US Dollar: Still Strong
At first glance, it appeared that the dollar was finally going to give way in holiday shortened trading, but news for dollar bulls has been nothing but positive while Euro data stumbled badly. The only two material releases of the week - the U of Michigan survey and the LEI report both produced better than expected results confirming once again that the US economic juggernaut continues to roll on.
The true test of dollar strength however will take place next week when a slew of economic reports will provide a much better picture of the state of the US economy. Home Sales, Chicago PMI, ISM Manufacturing and GDP are on the schedule, but as is so often the case with the currency market, the most important release comes at the end of the week when NFP' will be released. The market is looking for a very healthy jump to 214K new payrolls compared to a disappointing 56K last time. The employment number cannot really be overestimated in its importance because if it misses once again it will put every dollar bullish assumption into question - from interest policy to future growth projections for the US economy.
Euro: IFO Kills The Rally
Note that 4 out of the 5 releases for Euro-zone last week met or beat expectations. Unfortunately for euro bulls, the one that missed was the only one that mattered. The IFO survey of German business confidence dropped to 97.8 from 99 as higher oil prices, the prospect of political quagmire and the overall state of economic malaise, subdued executives optimism for the near term. Nevertheless the reading was the second highest in 2 years as Gernot Nerb, IFO's chief economist suggested, “the indicator fell lightly in November, but we have to take into account that it made a huge leap in October.”

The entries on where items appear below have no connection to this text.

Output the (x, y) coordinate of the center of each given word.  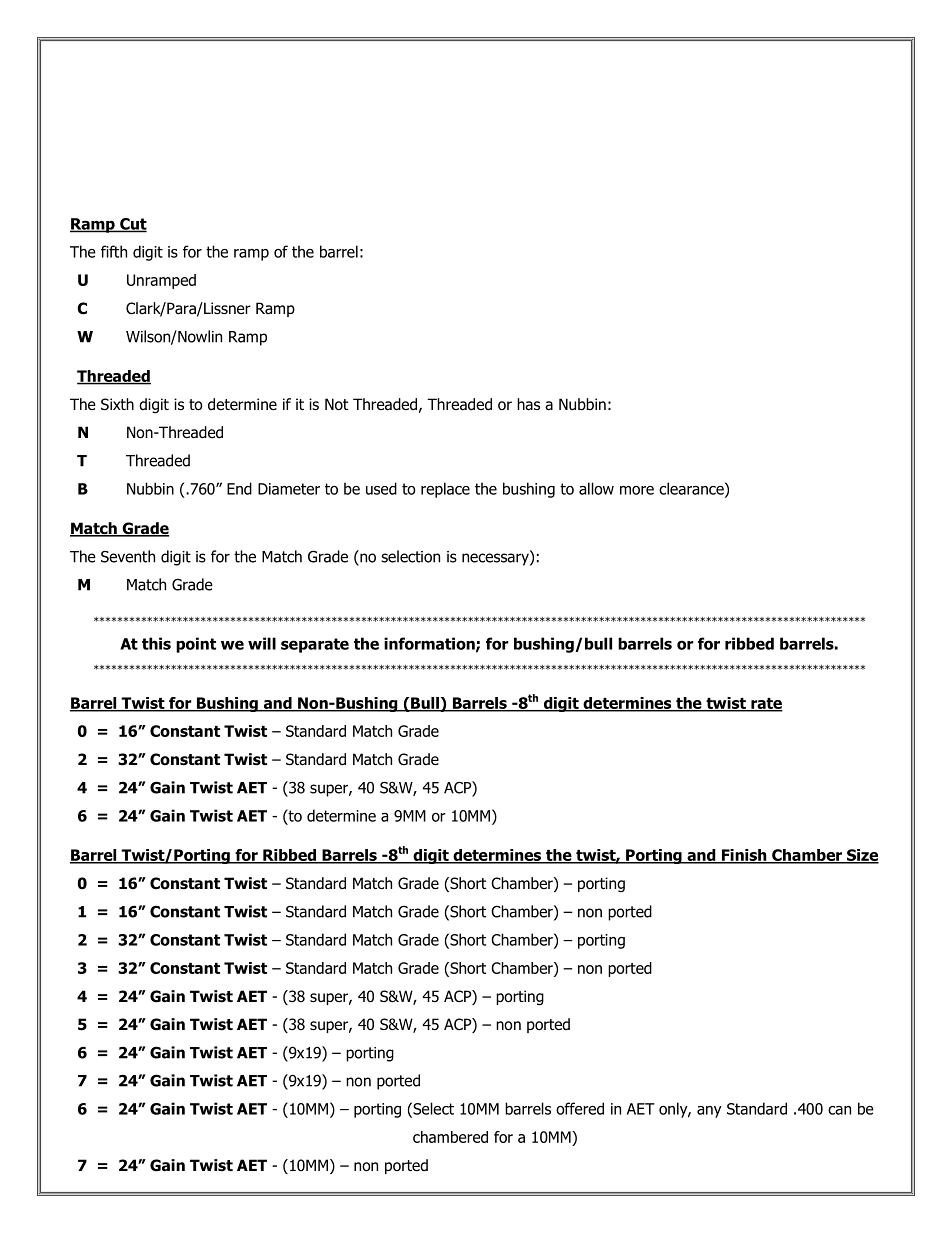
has (528, 404)
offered (580, 1108)
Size (861, 856)
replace (445, 490)
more (637, 490)
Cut (132, 225)
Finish (744, 856)
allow (596, 488)
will (262, 643)
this (156, 643)
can (839, 1110)
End (239, 488)
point (196, 645)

Still, the euro is unlikely to produce any meaningful rally until the Euro-zone can demonstrate consistent economic growth. This week's ECB rate hike is already priced in and unless EZ's economic performance improves, further monetary tightening is unlikely. The Euro-zone is chuck full of data as well with German employment numbers and PMI Manufacturing all on the calendar. However, the pair is far more likely to trade off of the US economic news, although if EZ data manages to beat expectations, perhaps the euro can at least stabilize.
Yen: 120 Or Bust
Well, the mild retrace to the 118.50 level looks to have been all that yen bulls were able to muster amidst a week of disappointing data and continued mispositionning by our book. The latest SSI data showed a mind boggling 4 yen bulls for every dollar long suggesting that 120.00 was a real possibility as every trader is still trying to pick a top in the pair. As we wrote Friday "our contrarian speculator sentiment index has once again moved to extreme levels … As long as traders continue trying to pick a top in this move and as long as Japanese authorities refuse to tighten monetary policy the dollar yen carry trade will march onward and upward."
Next week all the news is front loaded with Employment data workers Household spending and Industrial Production all due Tuesday. With institutional resistance to removing the zero rate policy still very strong and oil prices continuing to hover near the $60 handle, there are few catalysts for the yen rally. The 120 figure beckons, after that the market will have to assess its next move.
British Pound: Sterling Suffers New Lows
We are starting to run out of alliterations to describe the seemingly weekly decline of the pound. Although the unit has the smallest decrease against the dollar this week, falling only 12 basis points, this marked the fourth week in a row that cable registered a drop in value. While the housing market appears to have stabilized other measures of economic activity continued to show weakness. Most notable of all was the CBI Industrial Trends Survey which offered no improvement with readings remaining at -25. As a result the pound hit yearly lows at 1.7065 and may well break the 1.7000 figure in the near future if the eco news continues to flounder.
Next week traders will key off PMI surveys and the Distributive Trades data. The key question facing the market is: Has the UK economy stabilized or is it on the verge if a free fall into a recession? At present it appears as though the answer could go either way.
Swiss Franc: Swissie Rules the Day
On Friday we wrote,” The most interesting news of the night was generated by the Swiss franc, where the KOF index of leading indicators once again produced a massive upside surprise skyrocketing to 1.12 against expectations of .85. The data confirms the fact that Swiss growth is significantly outpacing the Euro-zone recovery. In reaction to the news the EUR/CHF cross, typically one of the least volatile pairs in FX, collapsed by 35 points in less than an hour as traders plowed into the Swissie.”
Swissie's only drawback is its ultra low interest rate second only to the Japanese yen in its paltry 75 basis point yield. The SNB is expected to raise rates at its December meeting to 1% but if the Fed continues to tighten the franc will be pressured by the carry trade order flow.
Boris Schlossberg is a Senior Currency Strategist at FXCM.